If we want to update not just models, but also accuracy records, we need to specify the data we want to use to calculate the accuracy. It is recommended to use all available data to calculate accuracy, including the data that was used for initial training.

In [9]:
all_data = get_data_from_Citrination(client = cl, dataset_id_list= [1,15,16])

#### Step 3. Update Classifiers

In [11]:
t0 = time()
train_classifiers_partial(new_data, yaml_filename = None, all_training_data = all_data)
print("Model updates took {:.2f} minutes".format((time()-t0)/60))

NameError: name 'all_data' is not defined

In [None]:
with open("../saxskit/modeling_data/accuracy.txt", "r") as g:
    accuracy = eval(g.readline())
for model_name, acc in accuracy.items():
    print('{}: {:.4f}'.format(model_name,acc))

#### Step 4. Update regression models

In [7]:
t0 = time()
train_regressors_partial(new_data, yaml_filename = None, all_training_data = all_data)
print("Model updates took {:.2f} minutes".format((time()-t0)/60))

Updating took about 0.6364340662956238  minutes.


In [10]:
with open("../saxskit/modeling_data/accuracy_regression.txt", "r") as g:
    accuracy = eval(g.readline())
for model_name, acc in accuracy.items():
    print('{}: {:.4f}'.format(model_name,acc))

rg_gp: 0.2306
r0_sphere: 0.1425
sigma_sphere: 0.6480


#### Step 5. Compare accuracy and re-train models if it is needed.

If the new accuracy is worse than the accuracy before the update, the models from before the update can be restored.

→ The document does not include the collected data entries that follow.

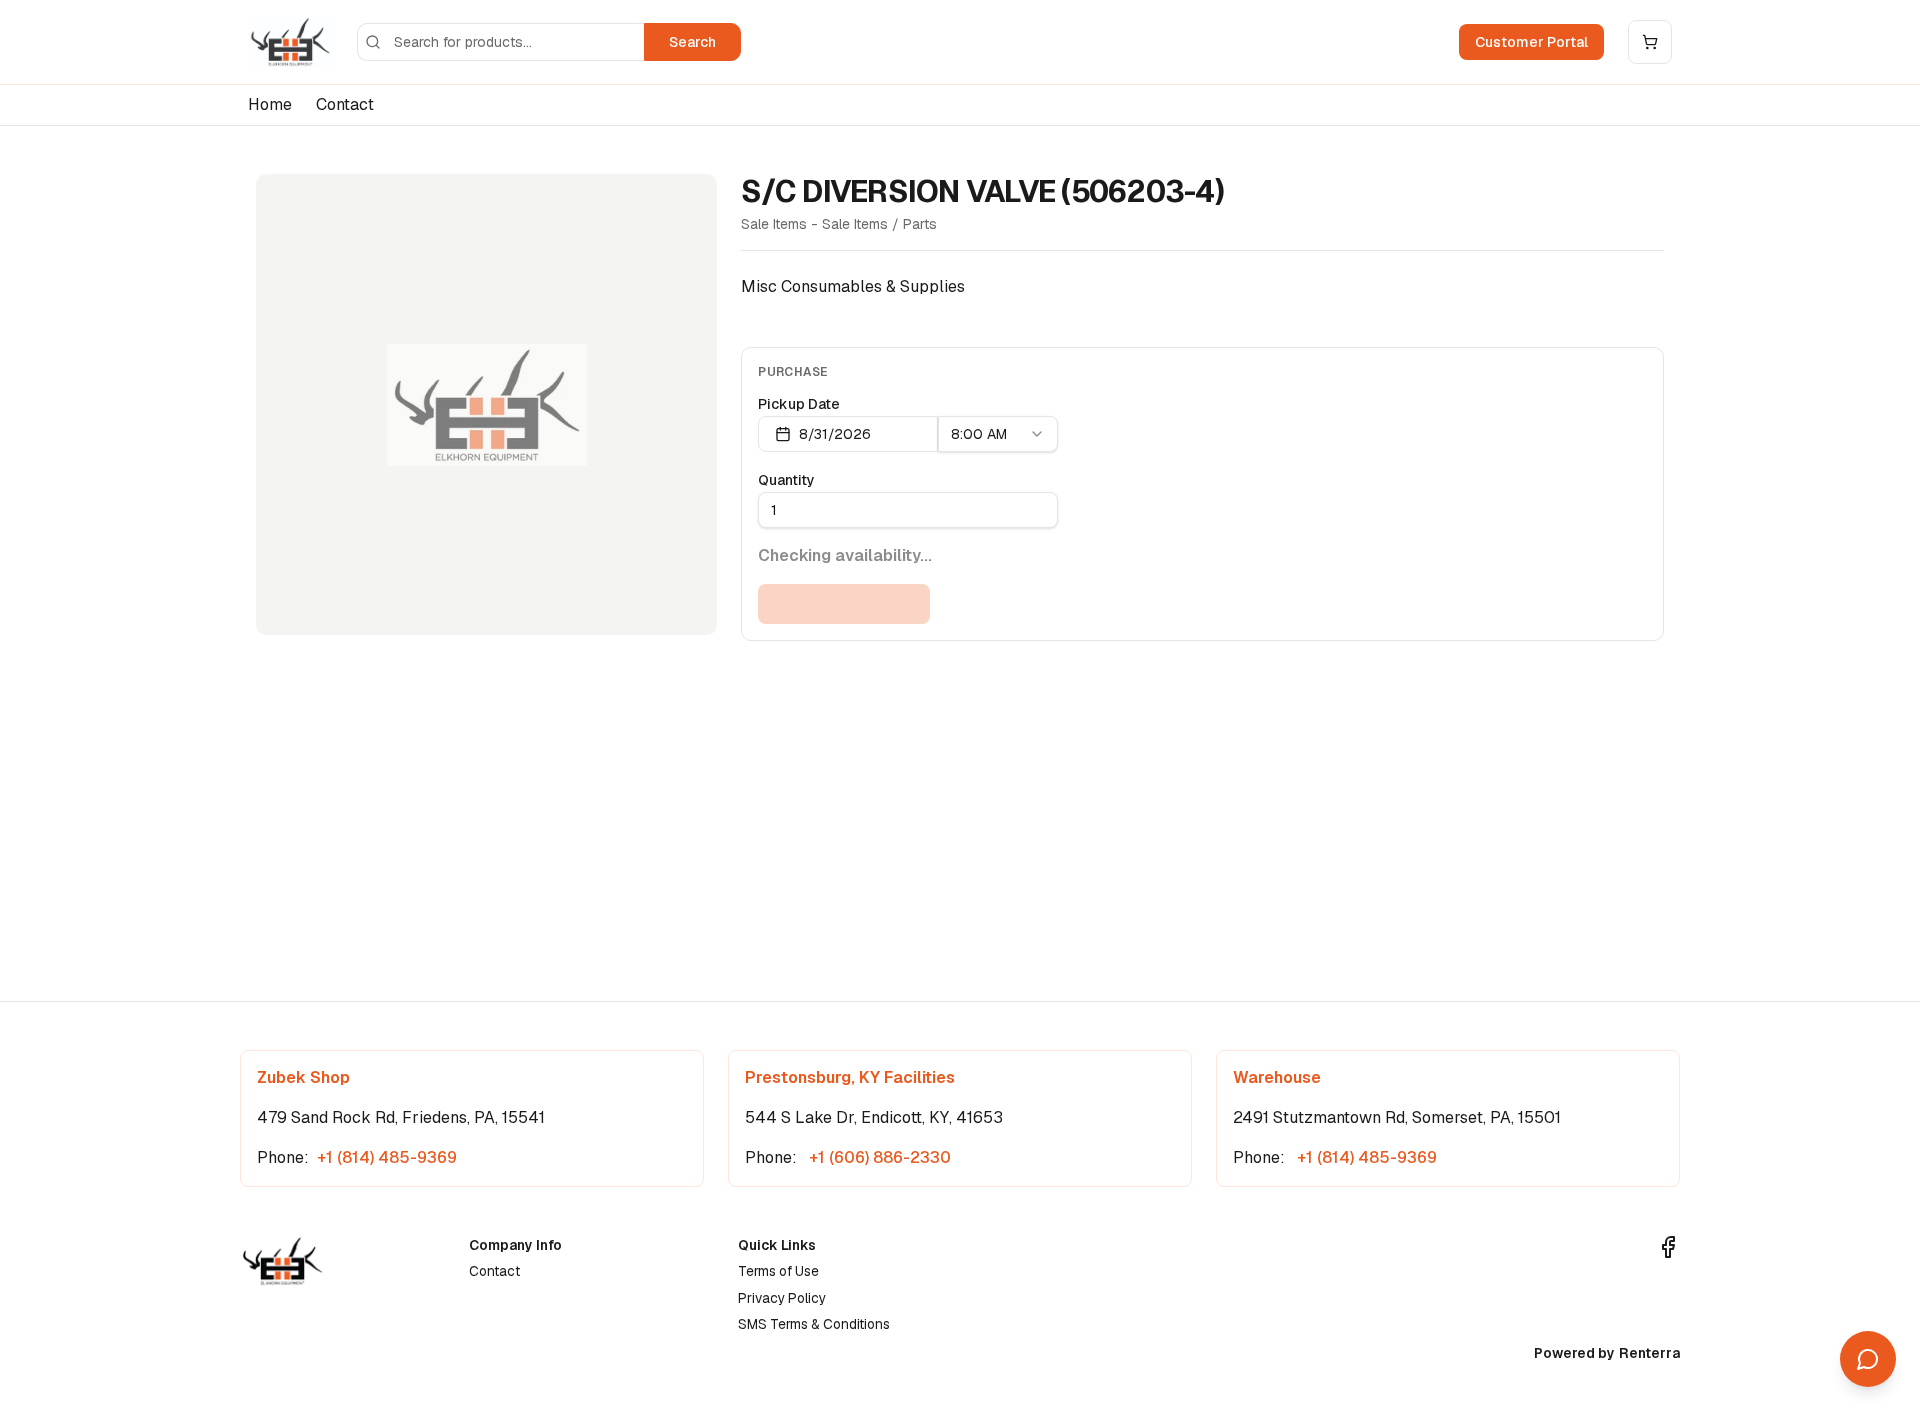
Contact (345, 104)
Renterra (1649, 1353)
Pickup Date (799, 404)
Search (692, 42)
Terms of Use (778, 1271)
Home (270, 104)
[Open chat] (1868, 1359)
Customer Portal (1531, 42)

TODO: instead of re-training on all data, re-generate the scalers_and_models.yaml file from the models that were read in from the file at the beginning.

In [9]:
from saxskit.saxs_models import train_classifiers, train_regressors

train_classifiers(all_data,  hyper_parameters_search = True)

In [10]:
with open("../saxskit/modeling_data/accuracy.txt", "r") as g:
    accuracy = g.readline()    
accuracy

"{'unidentified': 0.98855489215782255, 'spherical_normal': 0.99052317155423952, 'guinier_porod': 0.82488494227704401, 'diffraction_peaks': 0.98229846864406156}"

In [11]:
train_regressors(all_data,  hyper_parameters_search = True)

In [12]:
with open("../saxskit/modeling_data/accuracy_regression.txt", "r") as g:
    accuracy = g.readline()    
accuracy

"{'r0_sphere': 0.14254575436285899, 'sigma_sphere': 0.64800471948743044, 'rg_gp': 0.23058002270411837}"